**待辦事項:**
a: 根據這段文本,作者為何確信自己沒有能耐當「排列師」?請用一到三句話說明。
b: 請更新這段文本中從「所謂的「家族排列」是一種「團」開始、到「列活動的成型,我很確信自己沒有這份能耐。」結束的部分,將其中的「老子思想」換成「道家思想」後完整寫出。
c: 請根據這段文本回答下列問題:
(i) 作者自年初開始讀了很多本關於什麼的書?
(ii) 「家族排列」的理論基礎被稱為什麼?
(iii) 在「家族排列」的場域裡,在場的人如何就座?圈內是什麼?

**文本片段:**
^^^^
於是這一次我早早選定坐在「個案」的位置旁邊,同時也表示我與「排列師」有一樣觀看場內情況的角度,因此這一次的收穫非常非常多。
自從年初開始讀了很多本關於「家族排列」的書之後,如何親眼目睹書中所描述的情形,一直是我心中的渴望,幸運的是這一天出現了許多書中提過的「典型」的情況,除了我自己被挑選當「代表」上場之外,我總在心裡摸擬「下一步」該如何是好?也因此看到「排列師」的作為時,心裡充滿了敬佩與驚訝。
所謂的「家族排列」是一種「團體治療」的活動,「排列師」作為一名「治療師」,聽取「個案」想要解決的不論健康或人生的問題之後,藉由挑選在場的人士來「代表」個案的家人,然後透過「代表」們的互動情形,以釐清問題的核心,以及從中尋求解答。這一套看似「不可思議」的過程,其實有很強的理論基礎,即「海寧格科學」,我在閱讀相關資料的過程中,動員了很大部分的邏輯細胞,因為只要稍一閃神就讀不懂書中的深意,所以非常吸引我去探究。
「海寧格」這套理論有很深的老子思想在其中,因此運用的時候就非常「太極」,也就是「無招勝有招」,但也就是這個「無招」的模式,讓現代的所謂「重覆式科學」認為它「不科學」。
當有人問我為何來參加這個活動時,我脫口而出:「我來學『解讀能量』。」那個當下也才驚覺,今年真是我的「能量學習年」,而「排列師」的工作真的就是在進行能量的解讀。換句話說,這是解讀「家族集體意識能量層」的工作,透過再次呈現家族成員的關係與秩序,可以釐清後代子孫「精神性遺傳的問題」。
這些年我盡量不出現在人多的地方,太多的陌生人也會讓我不舒服,但是來到這個「家族排列」的場域裡,在場的人圍坐一個圓圈,圈內是排列場,不論是否被挑選作為「代表」進入場中,每個人都付出一份能量,共同架構出一個無形的空間。我可以進一步解釋,這是每個在場的人的「梅爾卡巴」所交匯而成的領域,且能量含有信息,「阿卡沙記錄」也在其中,雖然「海寧格」稱此為「靈魂的移動」,我若能見到那靈光流轉,一定是燦爛到無法睜眼。而那能量的信息裡沒有時間與空間,因此古往中外,若能解讀,即能獲得一切的答案。
我的興趣在如何找到解讀能量的方法,因此一再的自問:「我想當『排列師』嗎?」只要想到進行此種治療活動,必須糾集十多人以上共同參與,必須花費耐心等待,個案的治療時間從數十分鐘到一、二小時不等,實在是一種耗時又累人的治療型式。適宜的場地,適當的人數,適合的氛圍……諸多條件之下,才能促成一次排列活動的成型,我很確信自己沒有這份能耐。
^^^^
**資料區塊:**

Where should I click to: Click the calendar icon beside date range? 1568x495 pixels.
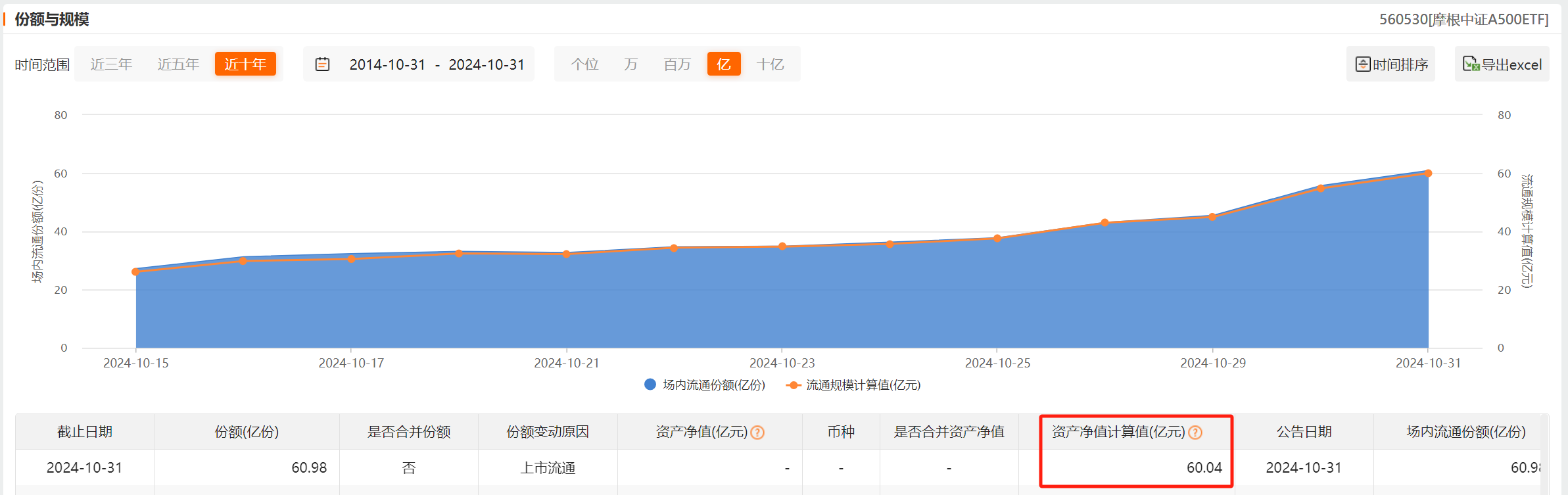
^^^^
**各題答案:**
a: 作者認為這種治療活動必須糾集十多人以上共同參與,又得耐心等待,個案的治療時間從數十分鐘到一、二小時不等,是一種耗時又累人的治療型式。此外,一次排列活動須在適宜的場地、適當的人數與適合的氛圍等諸多條件下才能成型,因此作者確信自己沒有這份能耐。

b:
所謂的「家族排列」是一種「團體治療」的活動,「排列師」作為一名「治療師」,聽取「個案」想要解決的不論健康或人生的問題之後,藉由挑選在場的人士來「代表」個案的家人,然後透過「代表」們的互動情形,以釐清問題的核心,以及從中尋求解答。這一套看似「不可思議」的過程,其實有很強的理論基礎,即「海寧格科學」,我在閱讀相關資料的過程中,動員了很大部分的邏輯細胞,因為只要稍一閃神就讀不懂書中的深意,所以非常吸引我去探究。
「海寧格」這套理論有很深的道家思想在其中,因此運用的時候就非常「太極」,也就是「無招勝有招」,但也就是這個「無招」的模式,讓現代的所謂「重覆式科學」認為它「不科學」。
當有人問我為何來參加這個活動時,我脫口而出:「我來學『解讀能量』。」那個當下也才驚覺,今年真是我的「能量學習年」,而「排列師」的工作真的就是在進行能量的解讀。換句話說,這是解讀「家族集體意識能量層」的工作,透過再次呈現家族成員的關係與秩序,可以釐清後代子孫「精神性遺傳的問題」。
這些年我盡量不出現在人多的地方,太多的陌生人也會讓我不舒服,但是來到這個「家族排列」的場域裡,在場的人圍坐一個圓圈,圈內是排列場,不論是否被挑選作為「代表」進入場中,每個人都付出一份能量,共同架構出一個無形的空間。我可以進一步解釋,這是每個在場的人的「梅爾卡巴」所交匯而成的領域,且能量含有信息,「阿卡沙記錄」也在其中,雖然「海寧格」稱此為「靈魂的移動」,我若能見到那靈光流轉,一定是燦爛到無法睜眼。而那能量的信息裡沒有時間與空間,因此古往中外,若能解讀,即能獲得一切的答案。
我的興趣在如何找到解讀能量的方法,因此一再的自問:「我想當『排列師』嗎?」只要想到進行此種治療活動,必須糾集十多人以上共同參與,必須花費耐心等待,個案的治療時間從數十分鐘到一、二小時不等,實在是一種耗時又累人的治療型式。適宜的場地,適當的人數,適合的氛圍……諸多條件之下,才能促成一次排列活動的成型,我很確信自己沒有這份能耐。

c:
(i) 關於「家族排列」的書。
(ii) 「海寧格科學」。
(iii) 在場的人圍坐成一個圓圈,圈內是排列場。